▶ _Goal of the exercise_: Set down all the entries again, word for word.

▶ _Material shown_:
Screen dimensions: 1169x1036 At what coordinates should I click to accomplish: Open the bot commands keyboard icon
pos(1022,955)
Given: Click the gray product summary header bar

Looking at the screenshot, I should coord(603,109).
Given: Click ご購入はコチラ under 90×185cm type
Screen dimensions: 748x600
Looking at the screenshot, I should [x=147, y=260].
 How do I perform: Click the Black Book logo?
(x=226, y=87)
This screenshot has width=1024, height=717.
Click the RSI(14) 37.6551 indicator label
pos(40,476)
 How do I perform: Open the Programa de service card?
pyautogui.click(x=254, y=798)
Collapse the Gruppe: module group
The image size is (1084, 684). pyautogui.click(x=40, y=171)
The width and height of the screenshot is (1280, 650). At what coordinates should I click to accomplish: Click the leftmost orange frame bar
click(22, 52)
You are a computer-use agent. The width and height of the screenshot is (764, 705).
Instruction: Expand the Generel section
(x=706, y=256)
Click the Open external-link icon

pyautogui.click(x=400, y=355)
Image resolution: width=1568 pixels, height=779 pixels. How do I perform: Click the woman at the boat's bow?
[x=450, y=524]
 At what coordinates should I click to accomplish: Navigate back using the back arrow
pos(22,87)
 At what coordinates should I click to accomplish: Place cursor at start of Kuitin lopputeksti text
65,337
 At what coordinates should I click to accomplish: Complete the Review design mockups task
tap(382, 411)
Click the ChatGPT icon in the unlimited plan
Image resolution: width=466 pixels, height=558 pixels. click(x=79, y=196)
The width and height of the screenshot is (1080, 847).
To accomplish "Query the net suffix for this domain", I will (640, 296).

▶ _Exercise result_:
Screen dimensions: 1169x1036 At what coordinates should I click to accomplish: Open the bot commands keyboard icon
pos(1022,955)
Given: Click the gray product summary header bar

Looking at the screenshot, I should coord(603,109).
Given: Click ご購入はコチラ under 90×185cm type
Screen dimensions: 748x600
Looking at the screenshot, I should [x=147, y=260].
 How do I perform: Click the Black Book logo?
(x=226, y=87)
This screenshot has width=1024, height=717.
Click the RSI(14) 37.6551 indicator label
pos(40,476)
 How do I perform: Open the Programa de service card?
pyautogui.click(x=254, y=798)
Collapse the Gruppe: module group
The image size is (1084, 684). pyautogui.click(x=40, y=171)
The width and height of the screenshot is (1280, 650). At what coordinates should I click to accomplish: Click the leftmost orange frame bar
click(22, 52)
You are a computer-use agent. The width and height of the screenshot is (764, 705).
Instruction: Expand the Generel section
(x=706, y=256)
Click the Open external-link icon

pyautogui.click(x=400, y=355)
Image resolution: width=1568 pixels, height=779 pixels. How do I perform: Click the woman at the boat's bow?
[x=450, y=524]
 At what coordinates should I click to accomplish: Navigate back using the back arrow
pos(22,87)
 At what coordinates should I click to accomplish: Place cursor at start of Kuitin lopputeksti text
65,337
 At what coordinates should I click to accomplish: Complete the Review design mockups task
tap(382, 411)
Click the ChatGPT icon in the unlimited plan
Image resolution: width=466 pixels, height=558 pixels. click(x=79, y=196)
The width and height of the screenshot is (1080, 847).
To accomplish "Query the net suffix for this domain", I will (640, 296).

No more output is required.